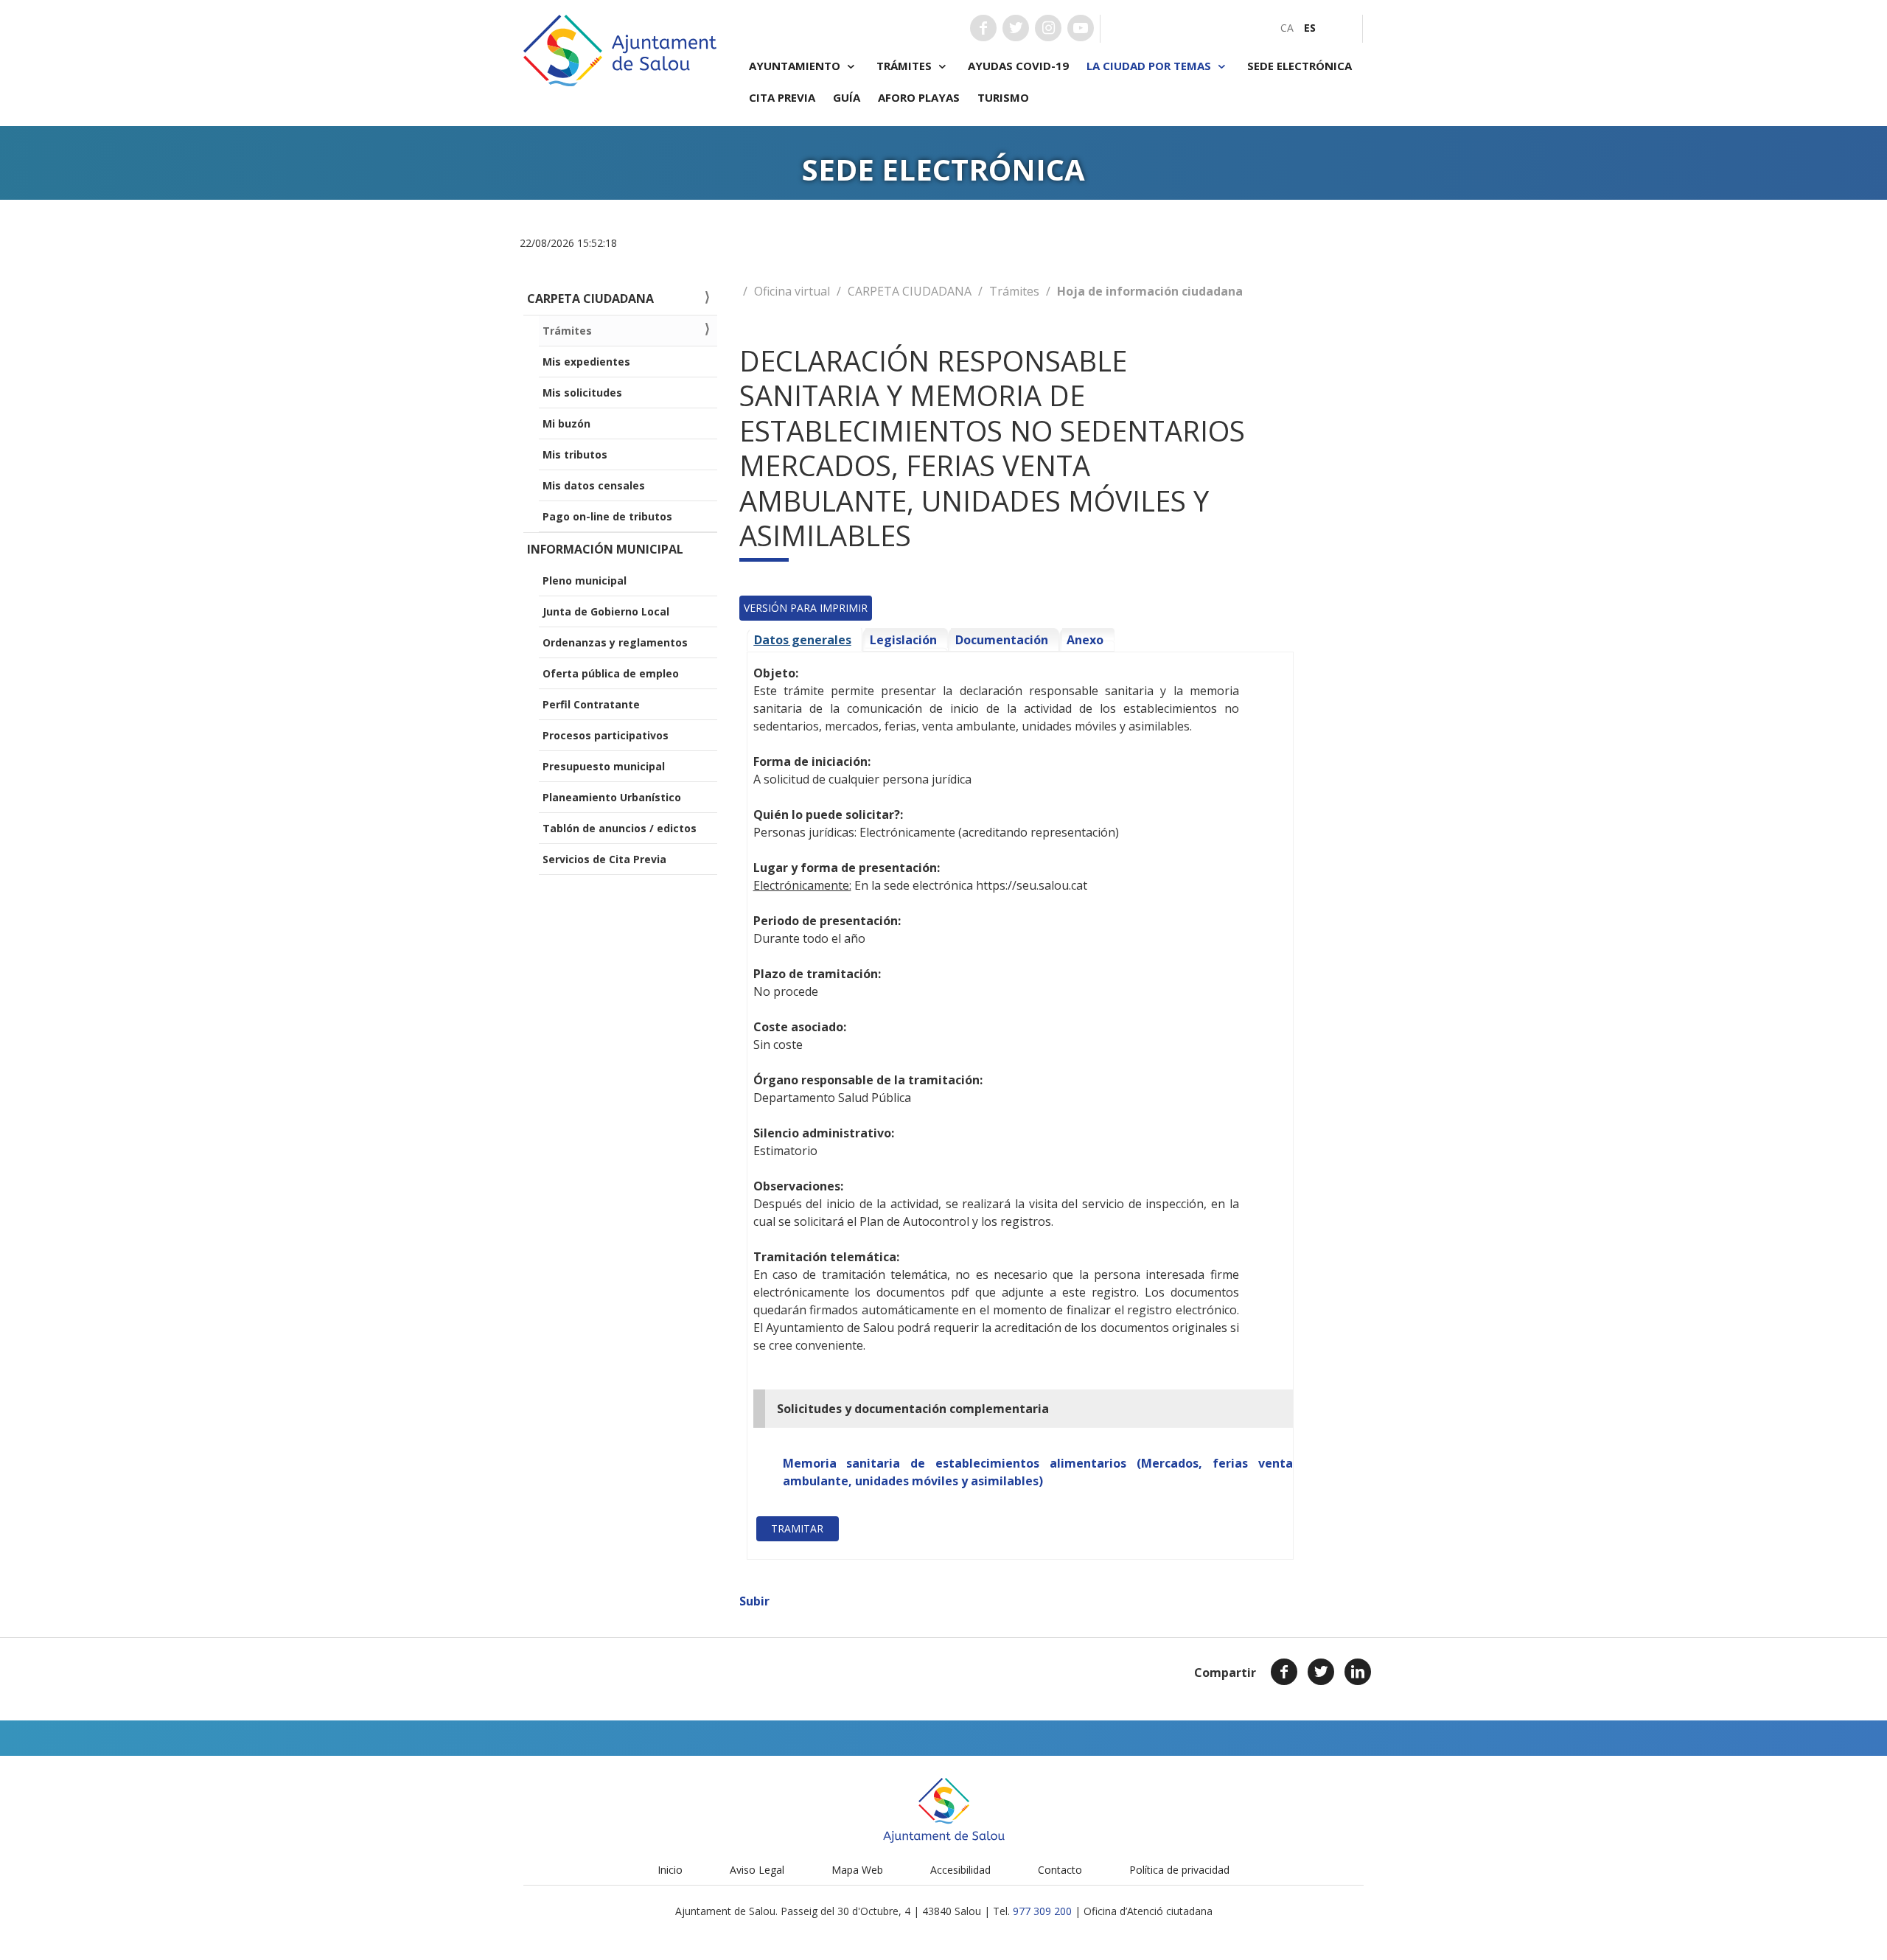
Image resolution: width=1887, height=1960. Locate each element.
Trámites (1014, 291)
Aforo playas (919, 97)
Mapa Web (857, 1870)
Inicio (670, 1870)
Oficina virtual (792, 291)
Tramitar (797, 1528)
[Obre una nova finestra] (983, 28)
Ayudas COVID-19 (1018, 65)
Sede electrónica (1299, 65)
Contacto (1060, 1870)
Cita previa (782, 97)
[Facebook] (1284, 1672)
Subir (754, 1601)
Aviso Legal (757, 1870)
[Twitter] (1321, 1672)
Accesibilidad (960, 1870)
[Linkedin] (1357, 1672)
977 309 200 (1042, 1911)
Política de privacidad (1179, 1870)
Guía (846, 97)
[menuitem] (1287, 27)
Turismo (1003, 97)
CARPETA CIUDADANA (910, 291)
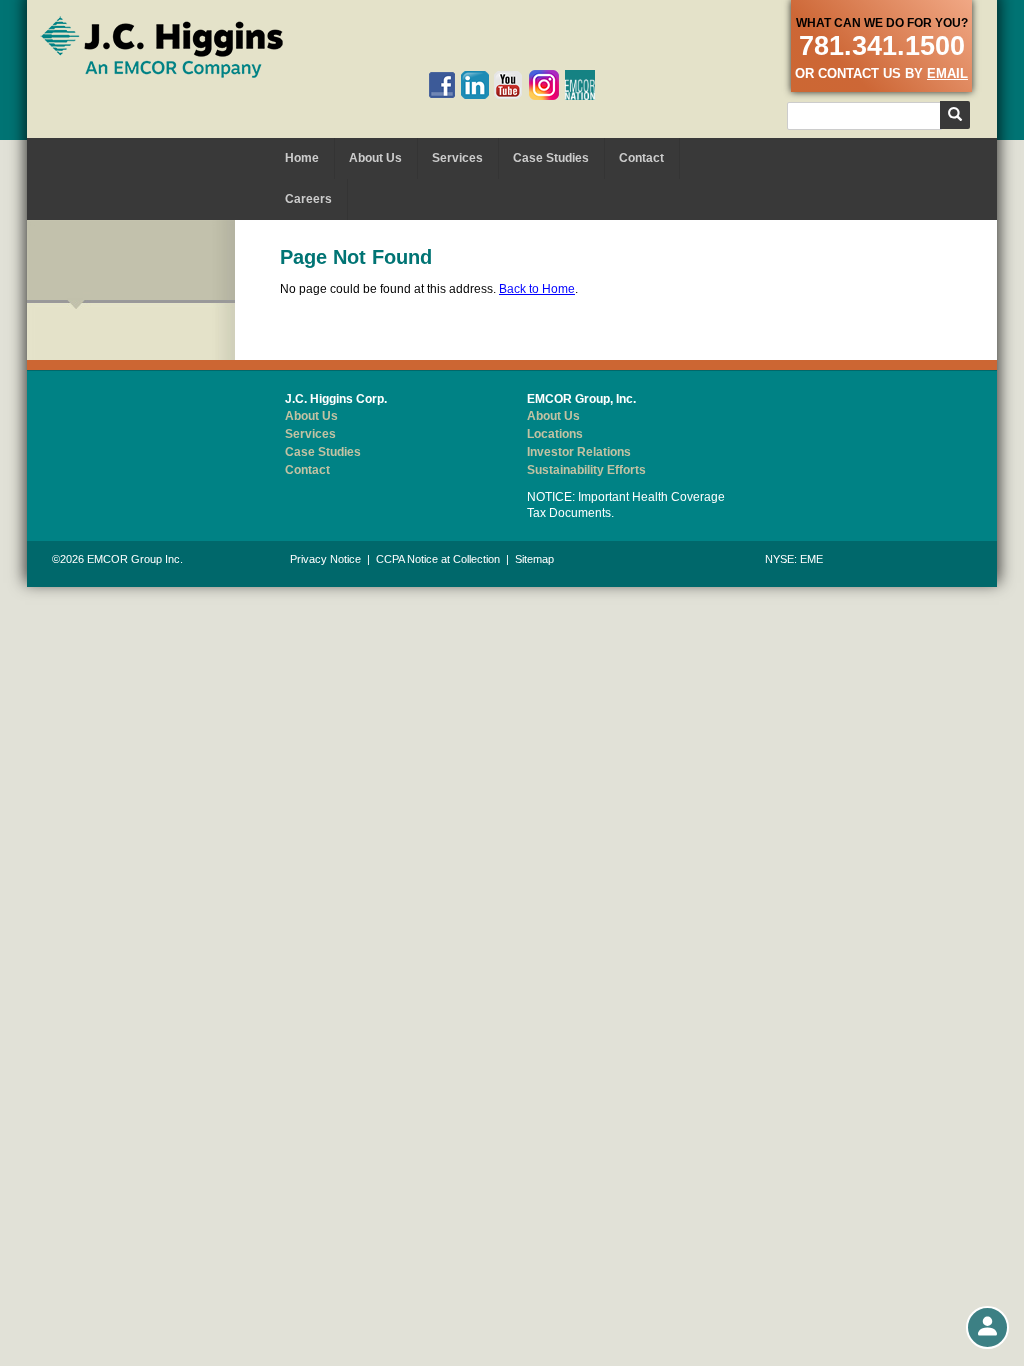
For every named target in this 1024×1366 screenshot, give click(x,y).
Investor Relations (579, 452)
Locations (555, 434)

====

Transcribe exactly the span of lines that opens with the line holding "Guía (846, 97)" and closes with the last line of the entries above. Omit pictures.

Guía (846, 97)
[menuitem] (1287, 27)
Turismo (1003, 97)
CARPETA CIUDADANA (910, 291)
For every named target in this 1024×1366 screenshot, give click(x,y).
Investor Relations (579, 452)
Locations (555, 434)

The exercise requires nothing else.